Work task:
In how many lines of these records does the word "computer" appear? Give the number by itself.

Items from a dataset
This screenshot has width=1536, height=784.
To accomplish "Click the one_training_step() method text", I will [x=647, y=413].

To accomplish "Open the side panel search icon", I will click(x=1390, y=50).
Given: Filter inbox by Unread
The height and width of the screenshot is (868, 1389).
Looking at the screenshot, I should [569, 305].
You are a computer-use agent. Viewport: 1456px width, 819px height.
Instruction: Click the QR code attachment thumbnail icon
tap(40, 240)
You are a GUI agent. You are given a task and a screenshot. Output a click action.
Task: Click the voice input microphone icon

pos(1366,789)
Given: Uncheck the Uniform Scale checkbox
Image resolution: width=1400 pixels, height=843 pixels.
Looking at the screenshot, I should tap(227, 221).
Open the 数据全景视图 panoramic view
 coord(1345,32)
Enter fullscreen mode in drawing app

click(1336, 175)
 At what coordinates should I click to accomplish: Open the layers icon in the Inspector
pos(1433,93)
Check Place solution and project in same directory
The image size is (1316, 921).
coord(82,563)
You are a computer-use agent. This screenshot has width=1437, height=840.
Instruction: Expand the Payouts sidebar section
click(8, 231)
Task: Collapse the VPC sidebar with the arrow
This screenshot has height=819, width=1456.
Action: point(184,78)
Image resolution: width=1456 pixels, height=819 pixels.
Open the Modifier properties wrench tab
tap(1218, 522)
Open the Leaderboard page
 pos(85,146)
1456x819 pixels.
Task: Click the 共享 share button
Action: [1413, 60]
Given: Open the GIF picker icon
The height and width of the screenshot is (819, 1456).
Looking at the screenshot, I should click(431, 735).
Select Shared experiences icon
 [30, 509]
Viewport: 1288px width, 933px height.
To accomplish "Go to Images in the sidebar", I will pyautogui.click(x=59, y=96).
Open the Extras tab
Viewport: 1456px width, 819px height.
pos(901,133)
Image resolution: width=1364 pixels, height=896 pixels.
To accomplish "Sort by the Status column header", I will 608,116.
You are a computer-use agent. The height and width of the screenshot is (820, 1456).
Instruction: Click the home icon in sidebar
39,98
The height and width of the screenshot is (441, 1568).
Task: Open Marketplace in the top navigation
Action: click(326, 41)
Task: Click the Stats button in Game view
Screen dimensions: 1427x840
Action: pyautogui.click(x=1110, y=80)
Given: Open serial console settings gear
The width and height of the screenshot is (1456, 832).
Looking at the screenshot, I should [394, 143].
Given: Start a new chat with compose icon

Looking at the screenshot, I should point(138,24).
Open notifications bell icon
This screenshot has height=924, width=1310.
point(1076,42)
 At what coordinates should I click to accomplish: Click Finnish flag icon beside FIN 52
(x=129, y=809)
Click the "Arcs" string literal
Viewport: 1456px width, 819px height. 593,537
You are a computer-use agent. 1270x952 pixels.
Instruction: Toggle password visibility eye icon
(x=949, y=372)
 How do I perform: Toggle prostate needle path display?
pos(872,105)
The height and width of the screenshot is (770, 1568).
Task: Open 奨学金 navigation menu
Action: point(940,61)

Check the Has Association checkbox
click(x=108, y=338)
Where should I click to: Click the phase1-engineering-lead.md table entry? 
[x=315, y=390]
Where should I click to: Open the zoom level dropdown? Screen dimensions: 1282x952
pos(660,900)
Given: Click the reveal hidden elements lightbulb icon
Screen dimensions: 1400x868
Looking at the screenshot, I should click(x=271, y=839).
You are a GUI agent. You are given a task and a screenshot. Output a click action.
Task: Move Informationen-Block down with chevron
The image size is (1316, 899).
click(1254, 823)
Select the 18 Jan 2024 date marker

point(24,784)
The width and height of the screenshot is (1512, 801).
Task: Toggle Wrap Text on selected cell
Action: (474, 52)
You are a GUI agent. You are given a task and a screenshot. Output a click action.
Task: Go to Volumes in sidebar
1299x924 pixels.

The answer:
4